Reconstitution de la composition des forêts préindustrielles du sud-est du québec à partir des archives d’arpentage (1846-1949)

Composition des forêts préindustrielles

Les observations utilisées pour décrire la composition des forêts préindustrielles sont les énumérations d’ espèces, incluant celles comportant des perturbations. Ces énumérations n’ apportent pas d’indication directe quant à l’ abondance des taxons dans les peuplements, mais laisse présumer qu e les taxons sont énumérés selon leur ordre d’importance. Un taxon noté dans la position #’1 d’une énumération serait donc plus abondant ou dominant qu’un taxon noté dans la deuxième ou troisième position. Un indice appuyant cette prémisse est que, pour des peuplements adjacents, les mêmes taxons sont souvent énumérés dans un ordre différent. Ces considérations ont aussi été amenées par des études ontariennes ayant utilisées des archives d’ arpentage similaires (Gentilcore et Donkin, 1973 ; Jackson et al. , 2000). Dans cette étude, nous avons présumé que les taxons sont énumérés en ordre décroissant d’importance, selon l’appréciation visuelle des arpenteurs. Les arpenteurs identifiaient les arbres en français ou en anglais, souvent uniquement au niveau du genre. Il est quand même possible d’identifier au niveau de l’espèce plusieurs des termes utilisés. Par exemple, le terme « sapin» réfère directement au sapin baumier, puisqu’une seule espèce de sapin est naturellement présente au BSL.

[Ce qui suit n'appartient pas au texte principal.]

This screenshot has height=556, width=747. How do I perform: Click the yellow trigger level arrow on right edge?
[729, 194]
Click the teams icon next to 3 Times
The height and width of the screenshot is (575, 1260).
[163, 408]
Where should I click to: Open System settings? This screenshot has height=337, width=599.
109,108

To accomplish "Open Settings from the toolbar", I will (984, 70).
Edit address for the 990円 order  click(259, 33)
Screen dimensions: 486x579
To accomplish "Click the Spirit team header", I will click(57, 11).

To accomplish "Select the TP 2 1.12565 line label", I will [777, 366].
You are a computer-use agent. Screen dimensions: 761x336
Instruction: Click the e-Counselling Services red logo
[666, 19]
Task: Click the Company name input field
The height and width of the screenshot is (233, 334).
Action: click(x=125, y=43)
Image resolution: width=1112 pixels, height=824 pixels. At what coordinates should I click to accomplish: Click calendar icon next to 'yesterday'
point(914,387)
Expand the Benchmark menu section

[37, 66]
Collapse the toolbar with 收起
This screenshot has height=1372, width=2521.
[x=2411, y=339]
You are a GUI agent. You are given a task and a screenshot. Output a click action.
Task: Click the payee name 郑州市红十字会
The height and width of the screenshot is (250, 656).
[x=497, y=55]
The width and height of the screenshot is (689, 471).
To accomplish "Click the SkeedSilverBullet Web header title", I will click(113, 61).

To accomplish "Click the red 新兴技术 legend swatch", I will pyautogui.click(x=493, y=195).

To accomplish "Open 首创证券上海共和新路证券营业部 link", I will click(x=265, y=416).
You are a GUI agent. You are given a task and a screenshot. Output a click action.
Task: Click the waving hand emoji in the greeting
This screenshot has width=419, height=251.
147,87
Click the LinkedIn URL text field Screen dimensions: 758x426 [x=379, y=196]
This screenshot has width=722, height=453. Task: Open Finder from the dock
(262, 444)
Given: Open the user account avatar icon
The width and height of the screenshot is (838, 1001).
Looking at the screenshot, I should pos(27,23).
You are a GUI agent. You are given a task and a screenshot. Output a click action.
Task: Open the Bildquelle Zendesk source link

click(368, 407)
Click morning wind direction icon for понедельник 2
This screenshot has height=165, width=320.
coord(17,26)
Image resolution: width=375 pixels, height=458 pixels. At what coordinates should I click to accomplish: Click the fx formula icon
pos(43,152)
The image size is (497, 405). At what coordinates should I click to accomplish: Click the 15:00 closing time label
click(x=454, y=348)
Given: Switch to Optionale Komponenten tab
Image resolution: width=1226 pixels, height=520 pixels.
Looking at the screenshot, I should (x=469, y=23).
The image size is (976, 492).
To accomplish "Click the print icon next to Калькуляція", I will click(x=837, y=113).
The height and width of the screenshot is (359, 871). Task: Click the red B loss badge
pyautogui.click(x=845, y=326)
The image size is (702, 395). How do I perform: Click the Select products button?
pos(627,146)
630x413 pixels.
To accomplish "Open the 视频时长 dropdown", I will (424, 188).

Par contre, cela n’est pas envisageable pour les termes « épinette », « frêne », « pin », « érable», et « peuplier » puisque tous ces genres sont représentés par plus d’une espèce dans la région d’étude. Concernant le terme « érable », il était possiblement employé pour désigner l’érable à sucre plutôt que l’érable rouge, puisque certains arpenteurs utilisaient le terme « plaine » pour désigner l’érable rouge (Marie-Victorin, 1995). Toutefois, il faut considérer que plusieurs arpentages se sont déroulés à des périodes de l’année où les arbres avaient perdu leurs feuilles, ce qui a pu ren »dre difficile la distinction entre ces deux espèces. Pour ces raisons, « plaine » et « érable» ont été regroupés sous l’expression « érable». Ensuite, comme le terme «merisier» fait référence au bouleau jaune, le terme «bouleau » indique vraisemblablement le bouleau à papier, puisque ces deux termes étaient souvent utilisés en même temps et qu’il s’agit des deux principales espèces du genre Betula que l’on retrouve au BSL. Les termes ambigus ou très peu fréquents ont été mis dans le groupe « autres ». Tous les termes rencontrés ainsi que leur équivalent moderne sont présentés dans l’annexe 1 où la nomenclature utilisée est celle de (Marie-Victorin, 1995).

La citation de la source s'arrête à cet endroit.